Le cadre législatif de la prescription de massokinésithérapie s'est particulièrement modifié durant cette dernière décennie, élargissant notamment le champ d'exercice du masseur-kinésithérapeute. Celui-ci reste bien sûr responsable civilement et pénalement des techniques rééducatives qu'il emploie. Le médecin prescripteur garde, quant à lui, le rôle important de définir les objectifs symptomatiques, fonctionnels et situationnels de la prise en charge, parfois intégrés au sein d'un véritable projet de vie ; il les expose au travers d'une lettre accompagnant l'ordonnance avec le contexte clinique et la pathologie du patient. En revanche, la notion de prescription qualitative et quantitative, introduite il y a plus de 40 ans, est désormais supprimée, le masseur-kinésithérapeute pouvant déterminer désormais lui-même le nombre et la fréquence des séances. Il effectue pour cela un bilan diagnostique kinésithérapique et établit des fiches de synthèse pour informer le médecin prescripteur de l'évolution du traitement.
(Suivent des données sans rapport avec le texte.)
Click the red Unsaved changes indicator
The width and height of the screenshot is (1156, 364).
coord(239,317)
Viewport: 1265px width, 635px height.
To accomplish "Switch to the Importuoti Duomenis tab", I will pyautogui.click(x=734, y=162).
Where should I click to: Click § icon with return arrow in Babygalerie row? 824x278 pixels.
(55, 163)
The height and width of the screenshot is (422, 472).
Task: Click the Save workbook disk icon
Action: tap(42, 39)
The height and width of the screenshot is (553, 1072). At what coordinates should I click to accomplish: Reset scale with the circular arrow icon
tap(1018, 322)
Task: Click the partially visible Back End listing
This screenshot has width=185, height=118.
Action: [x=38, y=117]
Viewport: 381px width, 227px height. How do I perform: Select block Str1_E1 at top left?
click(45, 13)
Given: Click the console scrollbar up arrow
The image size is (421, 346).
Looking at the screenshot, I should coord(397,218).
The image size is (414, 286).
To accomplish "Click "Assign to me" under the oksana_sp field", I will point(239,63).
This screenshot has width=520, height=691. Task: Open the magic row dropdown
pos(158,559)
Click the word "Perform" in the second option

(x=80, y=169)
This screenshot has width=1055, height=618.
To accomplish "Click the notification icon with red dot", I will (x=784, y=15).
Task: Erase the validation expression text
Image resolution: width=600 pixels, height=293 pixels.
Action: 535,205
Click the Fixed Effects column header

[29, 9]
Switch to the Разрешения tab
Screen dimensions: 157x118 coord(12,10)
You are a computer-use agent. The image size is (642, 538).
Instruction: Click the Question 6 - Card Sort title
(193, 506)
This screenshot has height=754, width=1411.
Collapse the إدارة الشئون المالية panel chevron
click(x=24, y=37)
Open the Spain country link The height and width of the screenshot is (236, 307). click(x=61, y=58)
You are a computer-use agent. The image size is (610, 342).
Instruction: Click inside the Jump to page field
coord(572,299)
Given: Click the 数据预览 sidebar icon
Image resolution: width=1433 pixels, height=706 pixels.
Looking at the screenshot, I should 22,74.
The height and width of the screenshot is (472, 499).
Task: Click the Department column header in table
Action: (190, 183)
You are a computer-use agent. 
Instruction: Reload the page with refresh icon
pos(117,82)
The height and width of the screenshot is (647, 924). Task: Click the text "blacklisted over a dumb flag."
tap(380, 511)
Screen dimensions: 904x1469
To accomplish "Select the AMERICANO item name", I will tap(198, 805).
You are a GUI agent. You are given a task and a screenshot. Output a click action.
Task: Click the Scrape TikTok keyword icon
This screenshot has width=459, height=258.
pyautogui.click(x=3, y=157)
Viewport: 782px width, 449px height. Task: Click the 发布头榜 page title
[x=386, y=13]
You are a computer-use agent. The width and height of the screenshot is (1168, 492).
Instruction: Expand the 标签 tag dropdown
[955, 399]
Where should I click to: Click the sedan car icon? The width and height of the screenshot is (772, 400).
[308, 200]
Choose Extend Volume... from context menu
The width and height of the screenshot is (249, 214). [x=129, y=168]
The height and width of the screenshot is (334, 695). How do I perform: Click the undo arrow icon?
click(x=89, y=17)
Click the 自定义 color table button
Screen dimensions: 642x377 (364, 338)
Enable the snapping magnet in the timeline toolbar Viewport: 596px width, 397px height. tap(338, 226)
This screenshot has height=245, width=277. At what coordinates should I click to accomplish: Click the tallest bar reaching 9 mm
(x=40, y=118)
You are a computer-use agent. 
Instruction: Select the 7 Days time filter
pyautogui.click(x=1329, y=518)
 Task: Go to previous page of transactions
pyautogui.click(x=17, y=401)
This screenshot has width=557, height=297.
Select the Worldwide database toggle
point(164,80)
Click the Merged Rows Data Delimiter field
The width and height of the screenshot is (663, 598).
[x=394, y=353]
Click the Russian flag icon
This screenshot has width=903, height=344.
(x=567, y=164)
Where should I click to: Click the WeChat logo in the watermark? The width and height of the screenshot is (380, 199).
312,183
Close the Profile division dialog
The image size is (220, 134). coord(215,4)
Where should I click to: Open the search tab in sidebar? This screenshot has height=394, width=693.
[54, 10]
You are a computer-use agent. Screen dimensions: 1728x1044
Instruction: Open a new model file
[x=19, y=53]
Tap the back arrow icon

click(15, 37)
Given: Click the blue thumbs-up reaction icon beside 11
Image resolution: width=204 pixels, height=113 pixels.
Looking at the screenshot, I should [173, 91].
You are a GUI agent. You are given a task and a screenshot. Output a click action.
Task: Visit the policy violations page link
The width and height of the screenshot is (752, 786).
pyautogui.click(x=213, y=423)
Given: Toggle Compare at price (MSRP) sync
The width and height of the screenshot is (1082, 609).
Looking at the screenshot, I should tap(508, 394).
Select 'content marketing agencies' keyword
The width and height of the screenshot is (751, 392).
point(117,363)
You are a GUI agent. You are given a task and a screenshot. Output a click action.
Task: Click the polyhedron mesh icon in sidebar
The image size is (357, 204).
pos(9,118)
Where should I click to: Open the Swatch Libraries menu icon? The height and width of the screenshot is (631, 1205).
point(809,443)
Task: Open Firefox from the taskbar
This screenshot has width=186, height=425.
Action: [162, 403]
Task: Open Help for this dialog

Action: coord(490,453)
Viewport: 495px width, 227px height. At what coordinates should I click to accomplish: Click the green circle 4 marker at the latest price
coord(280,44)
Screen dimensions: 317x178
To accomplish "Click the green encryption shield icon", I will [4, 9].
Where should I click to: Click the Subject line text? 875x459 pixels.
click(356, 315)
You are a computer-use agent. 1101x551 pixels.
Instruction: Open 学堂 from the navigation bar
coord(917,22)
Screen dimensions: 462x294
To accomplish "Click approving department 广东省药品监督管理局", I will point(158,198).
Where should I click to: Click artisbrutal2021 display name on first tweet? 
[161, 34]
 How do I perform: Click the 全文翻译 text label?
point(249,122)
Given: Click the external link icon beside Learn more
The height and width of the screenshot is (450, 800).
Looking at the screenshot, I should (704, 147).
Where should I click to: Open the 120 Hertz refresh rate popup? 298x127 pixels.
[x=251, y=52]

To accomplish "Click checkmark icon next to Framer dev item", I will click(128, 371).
Enfin, le kinésithérapeute peut être prescripteur de certains dispositifs médicaux. Cette nouvelle législation implique pour le prescripteur une bonne connaissance des techniques utilisées qui doivent être adaptées aux objectifs fixés en commun avec le patient. Outre le versant sédatif, souvent présent, la prise en charge de kinésithérapie peut s'orienter vers un gain d'amplitudes articulaires, de force musculaire et/ou une amélioration de la proprioception. Même s'il faut remarquer que cet ensemble législatif reste encore modérément appliqué sur le terrain, la prescription de kinésithérapie nécessite, pour être le plus efficace possible, une communication entre le médecin prescripteur et le kinésithérapeute qui peut parfois se résumer à un simple appel téléphonique.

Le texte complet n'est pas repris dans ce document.